Stored items
● ● ● ● ●
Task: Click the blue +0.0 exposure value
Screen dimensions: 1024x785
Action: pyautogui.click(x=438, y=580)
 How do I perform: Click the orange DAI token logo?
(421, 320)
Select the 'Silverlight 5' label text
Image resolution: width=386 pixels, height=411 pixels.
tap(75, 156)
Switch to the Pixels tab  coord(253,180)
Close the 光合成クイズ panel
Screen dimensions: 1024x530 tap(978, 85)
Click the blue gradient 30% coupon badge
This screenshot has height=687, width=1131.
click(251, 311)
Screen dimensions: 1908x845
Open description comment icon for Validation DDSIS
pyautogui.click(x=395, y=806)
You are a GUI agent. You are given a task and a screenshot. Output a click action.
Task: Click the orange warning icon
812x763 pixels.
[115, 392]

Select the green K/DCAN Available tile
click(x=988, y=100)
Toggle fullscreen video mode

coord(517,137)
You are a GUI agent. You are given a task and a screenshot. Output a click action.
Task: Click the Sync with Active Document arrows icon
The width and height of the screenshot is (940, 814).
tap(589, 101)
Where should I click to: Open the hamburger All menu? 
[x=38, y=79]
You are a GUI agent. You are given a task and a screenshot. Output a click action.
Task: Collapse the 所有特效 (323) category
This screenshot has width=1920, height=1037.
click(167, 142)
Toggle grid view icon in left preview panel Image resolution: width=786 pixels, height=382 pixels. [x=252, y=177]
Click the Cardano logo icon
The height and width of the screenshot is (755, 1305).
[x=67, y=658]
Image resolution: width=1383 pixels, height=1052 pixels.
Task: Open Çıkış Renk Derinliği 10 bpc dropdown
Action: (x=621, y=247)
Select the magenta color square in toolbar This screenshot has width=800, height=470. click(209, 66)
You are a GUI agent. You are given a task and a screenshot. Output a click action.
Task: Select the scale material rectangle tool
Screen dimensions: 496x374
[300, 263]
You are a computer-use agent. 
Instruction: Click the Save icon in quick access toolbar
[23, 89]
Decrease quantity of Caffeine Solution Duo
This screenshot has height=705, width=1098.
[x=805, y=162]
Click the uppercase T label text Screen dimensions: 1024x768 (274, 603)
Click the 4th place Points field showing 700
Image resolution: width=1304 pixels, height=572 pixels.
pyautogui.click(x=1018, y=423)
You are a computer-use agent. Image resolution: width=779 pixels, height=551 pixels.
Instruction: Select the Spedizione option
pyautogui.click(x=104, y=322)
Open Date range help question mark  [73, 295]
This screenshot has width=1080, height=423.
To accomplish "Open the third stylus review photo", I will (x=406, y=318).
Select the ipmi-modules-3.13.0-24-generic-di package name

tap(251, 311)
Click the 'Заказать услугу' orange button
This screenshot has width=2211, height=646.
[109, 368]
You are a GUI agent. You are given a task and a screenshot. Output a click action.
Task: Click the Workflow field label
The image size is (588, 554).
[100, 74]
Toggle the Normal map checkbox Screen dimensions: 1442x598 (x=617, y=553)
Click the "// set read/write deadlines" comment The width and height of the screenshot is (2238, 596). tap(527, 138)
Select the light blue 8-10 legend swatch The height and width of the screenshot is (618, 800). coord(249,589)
● ● ● ● ●
Work order: A word-for-word repeat of the full data is needed.

Written solution:
Task: Click the blue +0.0 exposure value
Screen dimensions: 1024x785
Action: pyautogui.click(x=438, y=580)
 How do I perform: Click the orange DAI token logo?
(421, 320)
Select the 'Silverlight 5' label text
Image resolution: width=386 pixels, height=411 pixels.
tap(75, 156)
Switch to the Pixels tab  coord(253,180)
Close the 光合成クイズ panel
Screen dimensions: 1024x530 tap(978, 85)
Click the blue gradient 30% coupon badge
This screenshot has height=687, width=1131.
click(251, 311)
Screen dimensions: 1908x845
Open description comment icon for Validation DDSIS
pyautogui.click(x=395, y=806)
You are a GUI agent. You are given a task and a screenshot. Output a click action.
Task: Click the orange warning icon
812x763 pixels.
[115, 392]

Select the green K/DCAN Available tile
click(x=988, y=100)
Toggle fullscreen video mode

coord(517,137)
You are a GUI agent. You are given a task and a screenshot. Output a click action.
Task: Click the Sync with Active Document arrows icon
The width and height of the screenshot is (940, 814).
tap(589, 101)
Where should I click to: Open the hamburger All menu? 
[x=38, y=79]
You are a GUI agent. You are given a task and a screenshot. Output a click action.
Task: Collapse the 所有特效 (323) category
This screenshot has width=1920, height=1037.
click(167, 142)
Toggle grid view icon in left preview panel Image resolution: width=786 pixels, height=382 pixels. [x=252, y=177]
Click the Cardano logo icon
The height and width of the screenshot is (755, 1305).
[x=67, y=658]
Image resolution: width=1383 pixels, height=1052 pixels.
Task: Open Çıkış Renk Derinliği 10 bpc dropdown
Action: (x=621, y=247)
Select the magenta color square in toolbar This screenshot has width=800, height=470. click(209, 66)
You are a GUI agent. You are given a task and a screenshot. Output a click action.
Task: Select the scale material rectangle tool
Screen dimensions: 496x374
[300, 263]
You are a computer-use agent. 
Instruction: Click the Save icon in quick access toolbar
[23, 89]
Decrease quantity of Caffeine Solution Duo
This screenshot has height=705, width=1098.
[x=805, y=162]
Click the uppercase T label text Screen dimensions: 1024x768 (274, 603)
Click the 4th place Points field showing 700
Image resolution: width=1304 pixels, height=572 pixels.
pyautogui.click(x=1018, y=423)
You are a computer-use agent. Image resolution: width=779 pixels, height=551 pixels.
Instruction: Select the Spedizione option
pyautogui.click(x=104, y=322)
Open Date range help question mark  [73, 295]
This screenshot has width=1080, height=423.
To accomplish "Open the third stylus review photo", I will (x=406, y=318).
Select the ipmi-modules-3.13.0-24-generic-di package name

tap(251, 311)
Click the 'Заказать услугу' orange button
This screenshot has width=2211, height=646.
[109, 368]
You are a GUI agent. You are given a task and a screenshot. Output a click action.
Task: Click the Workflow field label
The image size is (588, 554).
[100, 74]
Toggle the Normal map checkbox Screen dimensions: 1442x598 (x=617, y=553)
Click the "// set read/write deadlines" comment The width and height of the screenshot is (2238, 596). tap(527, 138)
Select the light blue 8-10 legend swatch The height and width of the screenshot is (618, 800). coord(249,589)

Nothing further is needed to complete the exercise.